## Instructions for the task:
Check the entries below and say how many lines include the word "computer". No other text is wanted.

## Provided material:
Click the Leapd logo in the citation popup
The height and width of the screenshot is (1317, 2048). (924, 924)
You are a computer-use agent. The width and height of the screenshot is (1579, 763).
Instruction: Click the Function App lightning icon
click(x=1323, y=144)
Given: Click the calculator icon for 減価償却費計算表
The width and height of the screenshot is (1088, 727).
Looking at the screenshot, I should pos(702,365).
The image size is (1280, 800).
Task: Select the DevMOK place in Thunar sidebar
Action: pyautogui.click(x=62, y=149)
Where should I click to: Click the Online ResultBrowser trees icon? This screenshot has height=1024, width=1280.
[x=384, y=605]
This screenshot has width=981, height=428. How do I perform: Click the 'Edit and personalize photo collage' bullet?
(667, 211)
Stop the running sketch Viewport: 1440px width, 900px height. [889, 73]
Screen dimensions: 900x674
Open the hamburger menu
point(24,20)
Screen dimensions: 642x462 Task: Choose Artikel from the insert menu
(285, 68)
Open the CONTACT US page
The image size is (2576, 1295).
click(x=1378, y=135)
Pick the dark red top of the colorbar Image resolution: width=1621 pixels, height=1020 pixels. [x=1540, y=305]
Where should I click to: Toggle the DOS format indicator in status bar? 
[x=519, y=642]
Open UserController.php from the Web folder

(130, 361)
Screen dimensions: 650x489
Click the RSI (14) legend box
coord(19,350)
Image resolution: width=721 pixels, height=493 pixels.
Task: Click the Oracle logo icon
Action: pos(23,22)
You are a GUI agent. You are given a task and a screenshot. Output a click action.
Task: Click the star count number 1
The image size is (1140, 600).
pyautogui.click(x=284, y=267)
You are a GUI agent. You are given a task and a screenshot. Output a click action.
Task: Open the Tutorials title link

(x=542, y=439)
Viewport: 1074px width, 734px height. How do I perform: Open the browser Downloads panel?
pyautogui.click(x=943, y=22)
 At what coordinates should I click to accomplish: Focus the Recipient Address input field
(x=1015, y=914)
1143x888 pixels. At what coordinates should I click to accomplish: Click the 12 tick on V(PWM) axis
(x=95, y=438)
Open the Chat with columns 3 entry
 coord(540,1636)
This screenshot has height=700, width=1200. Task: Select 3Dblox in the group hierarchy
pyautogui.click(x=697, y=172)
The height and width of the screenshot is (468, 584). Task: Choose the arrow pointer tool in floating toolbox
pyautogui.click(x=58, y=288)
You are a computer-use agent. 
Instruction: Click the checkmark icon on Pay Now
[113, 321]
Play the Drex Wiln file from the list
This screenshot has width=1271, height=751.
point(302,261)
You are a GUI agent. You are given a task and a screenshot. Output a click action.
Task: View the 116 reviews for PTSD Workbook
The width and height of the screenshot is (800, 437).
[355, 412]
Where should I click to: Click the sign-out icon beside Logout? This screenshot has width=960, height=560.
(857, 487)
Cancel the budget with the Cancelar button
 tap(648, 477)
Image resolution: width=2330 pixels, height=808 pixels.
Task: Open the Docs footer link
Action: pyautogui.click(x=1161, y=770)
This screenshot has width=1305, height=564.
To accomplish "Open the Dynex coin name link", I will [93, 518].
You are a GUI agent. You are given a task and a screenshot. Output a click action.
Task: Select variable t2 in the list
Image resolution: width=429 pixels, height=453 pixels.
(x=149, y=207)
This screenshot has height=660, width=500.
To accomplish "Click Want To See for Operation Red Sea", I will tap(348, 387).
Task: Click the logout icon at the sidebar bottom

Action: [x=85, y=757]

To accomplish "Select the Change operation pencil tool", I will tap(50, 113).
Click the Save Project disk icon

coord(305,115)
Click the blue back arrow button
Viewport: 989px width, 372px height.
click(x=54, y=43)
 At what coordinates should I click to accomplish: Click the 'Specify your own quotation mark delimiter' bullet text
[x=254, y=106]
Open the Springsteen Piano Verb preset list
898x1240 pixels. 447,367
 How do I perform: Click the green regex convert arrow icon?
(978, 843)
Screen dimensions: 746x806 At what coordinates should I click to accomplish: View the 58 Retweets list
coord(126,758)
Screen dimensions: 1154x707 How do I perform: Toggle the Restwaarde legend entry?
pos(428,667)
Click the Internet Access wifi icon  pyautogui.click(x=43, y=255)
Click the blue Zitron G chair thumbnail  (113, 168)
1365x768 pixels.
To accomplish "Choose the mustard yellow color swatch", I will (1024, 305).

## Response below:
2